→ Task to carry out:
Please write out every entry below exactly, leaving out any pictures.

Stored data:
--- START ---
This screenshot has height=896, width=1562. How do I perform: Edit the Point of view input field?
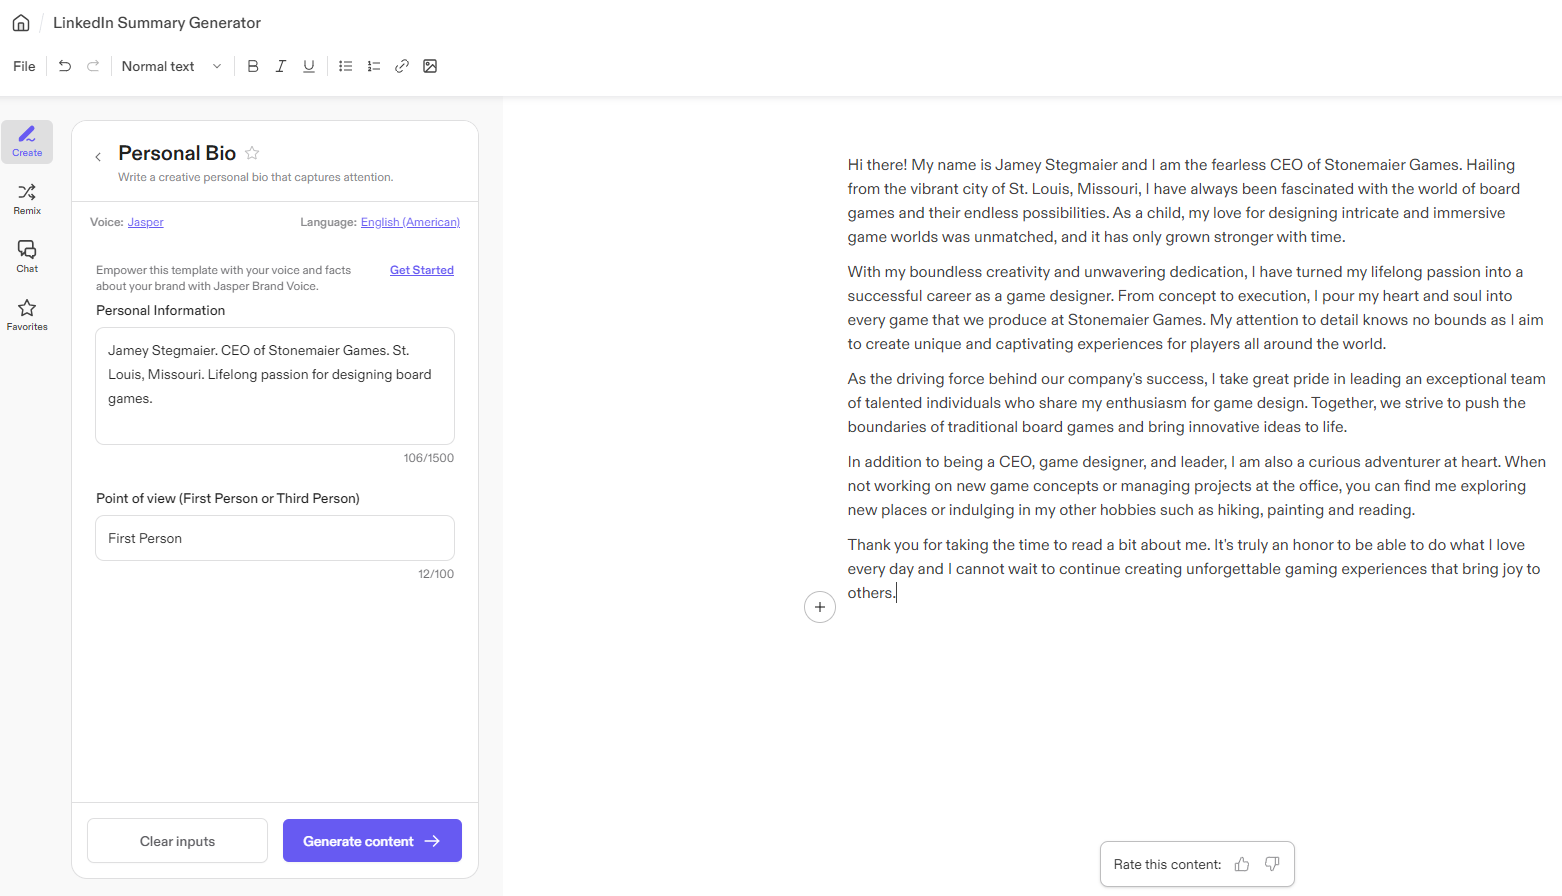pyautogui.click(x=274, y=538)
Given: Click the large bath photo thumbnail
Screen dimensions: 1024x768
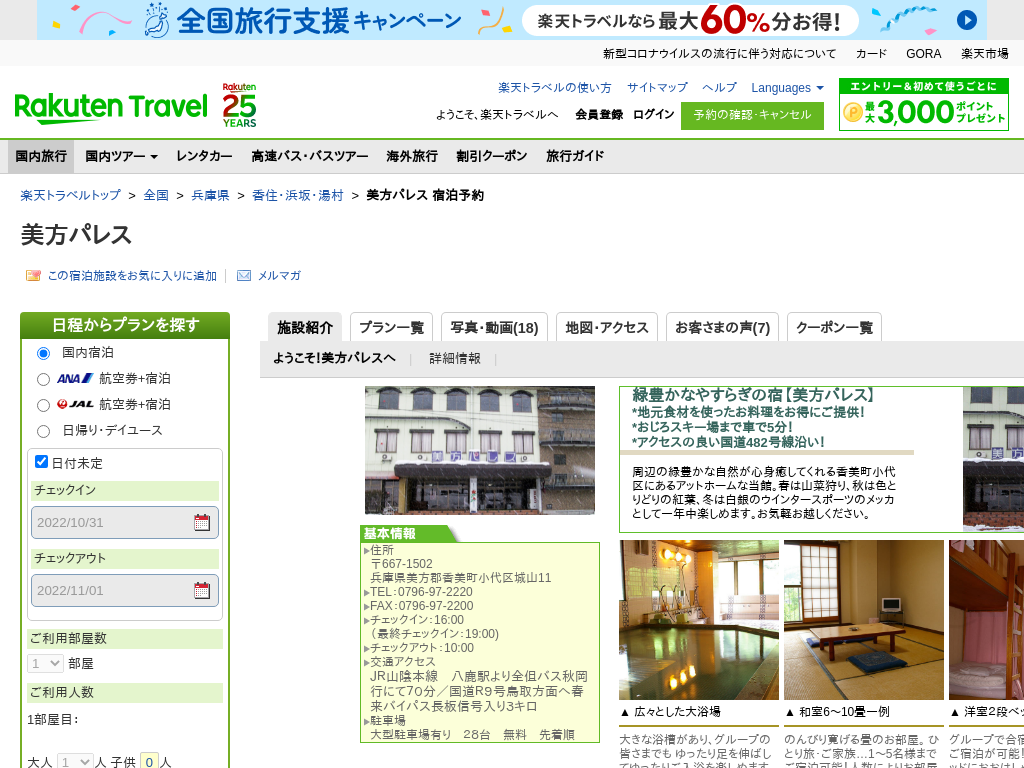Looking at the screenshot, I should pos(698,620).
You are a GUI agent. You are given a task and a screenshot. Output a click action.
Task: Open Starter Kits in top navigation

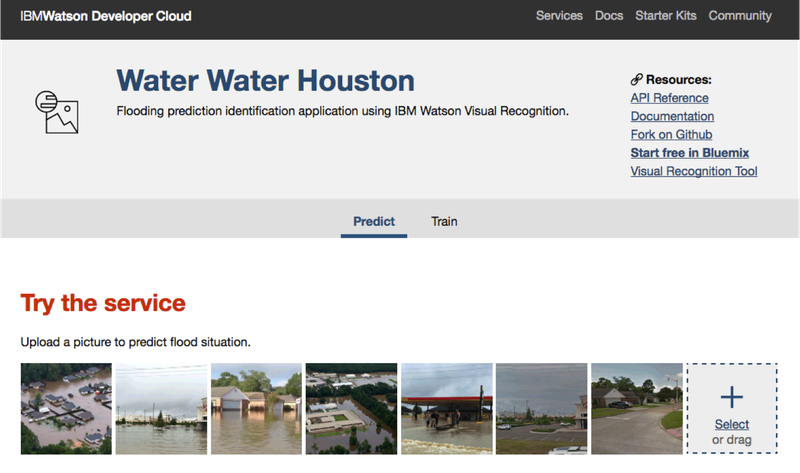pyautogui.click(x=666, y=16)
--- END ---
→ Exercise response:
This screenshot has height=896, width=1562. How do I perform: Edit the Point of view input field?
pyautogui.click(x=274, y=538)
Given: Click the large bath photo thumbnail
Screen dimensions: 1024x768
Looking at the screenshot, I should pos(698,620).
You are a GUI agent. You are given a task and a screenshot. Output a click action.
Task: Open Starter Kits in top navigation

pyautogui.click(x=666, y=16)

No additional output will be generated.